While no state has yet followed Okahoma's example of declaring martial law to close down oil production, Texas Gov. Sterling has now threatened similar action if the Legislature doesn't enact an effective oil law, and a Kansas official has also threatened to close all wells; such action appears to be drawing increasing support. Gasoline shortages are developing in the midcontinent area; prices are firmer. Texas Legislature adopts Woodul law regulating oil and gas pipelines; some operators interpret the law as having effect of curtailing oil and gas production if properly enforced. Refineries ran at 66.7% in week ended Aug. 1; stocks of gasoline fell 861,000 barrels to 35.881M. Crude oil production in week was 2.556M barrels/day, up 54,900 from prev. week and up 75,200 from a year ago; increase again due to East Texas area, which rose 56,500 barrels/day to a new high of 654,200 while production in Oklahoma and California was little changed.

Mississippi Gov. Bilbo's suggestion that cotton farmers "pick two rows of cotton and leave the third" decried as "nonsense" by La. Agric. Comm.

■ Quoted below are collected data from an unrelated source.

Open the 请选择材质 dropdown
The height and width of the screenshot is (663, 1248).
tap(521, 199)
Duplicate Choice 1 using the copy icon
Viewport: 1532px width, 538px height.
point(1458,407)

Wilcox: "What farmer, after plowing, planting, fertilizing and cultivating, would abandon one-third of his crop when it is waiting to be taken off the ground?"

NY Supt. of Banks Broderick files application to pay Bank of US depositors 30% dividend. Remaining Bank of US assets will be reduced to cash as quickly as possible; time to do so is uncertain since a large portion is in real estate, speculative real estate securities, and loans. Several institutions have looked into possible reorganizations of the Bank, but all plans so far have fallen through "for one or another reason." State Bank of Omaha, largest state bank in Nebraska, closed; deposits of $2.7M; bank pres. Schantz blames closing on adverse publicity given to Nebraska banks, says depositors will be paid in full.

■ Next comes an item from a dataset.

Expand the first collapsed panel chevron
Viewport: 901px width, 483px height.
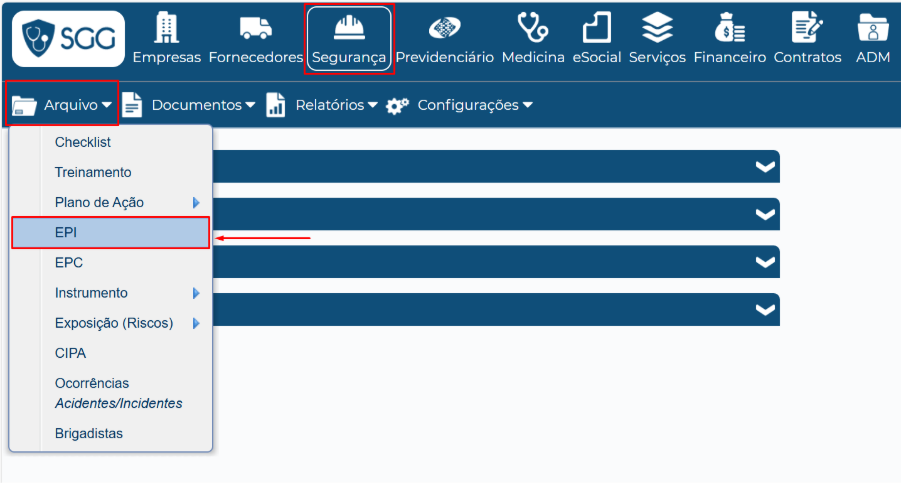pyautogui.click(x=765, y=167)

Some ICC commissioners apparently doubt whether finding of a financial emergency for the railroads would in itself authorize them to grant a rate increase. Rail freight loadings for week ended Aug. 1 were 757,293, up 15,541 from prev. week, down 17.6% from 1930 week, and down 31.5% from 1929.

Amer. Machinist reports upturn in the machine tool market in some districts; others are "marking time, though good prospects are cropping up."

Latest bank statements showed reversal of bank security purchasing in previous week, as holdings of US govts. fell $16M and other securities fell $36M. "All other" loans rose $52M, but this was attributed to buying of acceptances (short-term bills) rather than an increase in commercial borrowing.

BLS reports overall US cost of living in July was down 6.5% from Dec. 1930; food prices down 13.8%, fuel and light 5.5%, clothing 4.6%, rent 3.1%.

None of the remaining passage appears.